SUPPLIED INFORMATION section start
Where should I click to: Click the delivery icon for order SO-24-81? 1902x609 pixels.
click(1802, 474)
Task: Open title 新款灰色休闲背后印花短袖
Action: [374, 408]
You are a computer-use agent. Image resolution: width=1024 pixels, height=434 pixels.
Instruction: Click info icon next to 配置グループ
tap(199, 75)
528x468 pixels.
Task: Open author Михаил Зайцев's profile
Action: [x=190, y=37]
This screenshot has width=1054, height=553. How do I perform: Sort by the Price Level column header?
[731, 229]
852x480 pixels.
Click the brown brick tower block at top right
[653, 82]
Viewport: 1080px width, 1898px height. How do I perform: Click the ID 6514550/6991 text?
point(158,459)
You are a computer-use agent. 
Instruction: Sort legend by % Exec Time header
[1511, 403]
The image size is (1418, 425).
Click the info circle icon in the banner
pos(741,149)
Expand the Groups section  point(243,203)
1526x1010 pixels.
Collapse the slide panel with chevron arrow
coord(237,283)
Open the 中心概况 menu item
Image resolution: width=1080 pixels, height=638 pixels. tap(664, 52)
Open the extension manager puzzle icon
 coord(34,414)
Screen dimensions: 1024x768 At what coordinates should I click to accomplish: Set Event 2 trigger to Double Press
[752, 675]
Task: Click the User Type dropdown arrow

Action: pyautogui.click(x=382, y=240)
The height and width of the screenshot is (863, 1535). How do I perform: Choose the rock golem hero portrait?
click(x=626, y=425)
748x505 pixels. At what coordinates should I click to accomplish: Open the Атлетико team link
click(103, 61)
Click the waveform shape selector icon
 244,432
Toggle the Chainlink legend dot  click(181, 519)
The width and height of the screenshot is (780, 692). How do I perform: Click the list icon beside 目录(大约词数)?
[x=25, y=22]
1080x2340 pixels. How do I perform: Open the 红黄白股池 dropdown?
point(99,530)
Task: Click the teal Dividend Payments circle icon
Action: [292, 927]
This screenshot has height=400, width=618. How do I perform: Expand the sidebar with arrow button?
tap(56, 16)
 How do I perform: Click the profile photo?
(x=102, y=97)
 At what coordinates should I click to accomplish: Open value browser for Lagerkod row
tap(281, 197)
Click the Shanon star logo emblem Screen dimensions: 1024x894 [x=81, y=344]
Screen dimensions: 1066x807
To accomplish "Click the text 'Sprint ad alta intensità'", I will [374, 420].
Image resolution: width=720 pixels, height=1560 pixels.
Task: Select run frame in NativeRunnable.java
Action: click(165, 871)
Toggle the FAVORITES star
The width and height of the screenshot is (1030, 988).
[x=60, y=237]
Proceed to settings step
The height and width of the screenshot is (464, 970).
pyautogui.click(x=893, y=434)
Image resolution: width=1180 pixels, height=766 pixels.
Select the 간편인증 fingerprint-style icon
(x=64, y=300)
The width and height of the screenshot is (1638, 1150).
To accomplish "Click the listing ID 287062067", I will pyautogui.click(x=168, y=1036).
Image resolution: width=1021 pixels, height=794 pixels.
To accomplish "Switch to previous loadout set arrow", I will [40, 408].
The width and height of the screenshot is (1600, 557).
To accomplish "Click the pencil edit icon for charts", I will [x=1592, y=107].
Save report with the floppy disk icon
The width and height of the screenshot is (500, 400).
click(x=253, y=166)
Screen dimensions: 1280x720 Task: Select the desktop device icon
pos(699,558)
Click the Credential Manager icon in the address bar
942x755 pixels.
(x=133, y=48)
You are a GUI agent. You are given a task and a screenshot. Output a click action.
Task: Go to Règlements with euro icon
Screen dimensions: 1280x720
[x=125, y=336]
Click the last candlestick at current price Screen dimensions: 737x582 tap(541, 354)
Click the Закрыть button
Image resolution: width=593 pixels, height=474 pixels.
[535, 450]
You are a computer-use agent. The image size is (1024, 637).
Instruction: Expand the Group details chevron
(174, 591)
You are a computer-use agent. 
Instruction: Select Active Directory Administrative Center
SUPPLIED INFORMATION section end
> [TASK OBJECTIVE]: Print the lines above from the one with "At what coordinates should I click to accomplish: Open value" through the one with "Toggle the FAVORITES star", both included, exactly as written and nothing more.

> [SOLUTION TO THE PROBLEM]:
 At what coordinates should I click to accomplish: Open value browser for Lagerkod row
tap(281, 197)
Click the Shanon star logo emblem Screen dimensions: 1024x894 [x=81, y=344]
Screen dimensions: 1066x807
To accomplish "Click the text 'Sprint ad alta intensità'", I will [374, 420].
Image resolution: width=720 pixels, height=1560 pixels.
Task: Select run frame in NativeRunnable.java
Action: click(165, 871)
Toggle the FAVORITES star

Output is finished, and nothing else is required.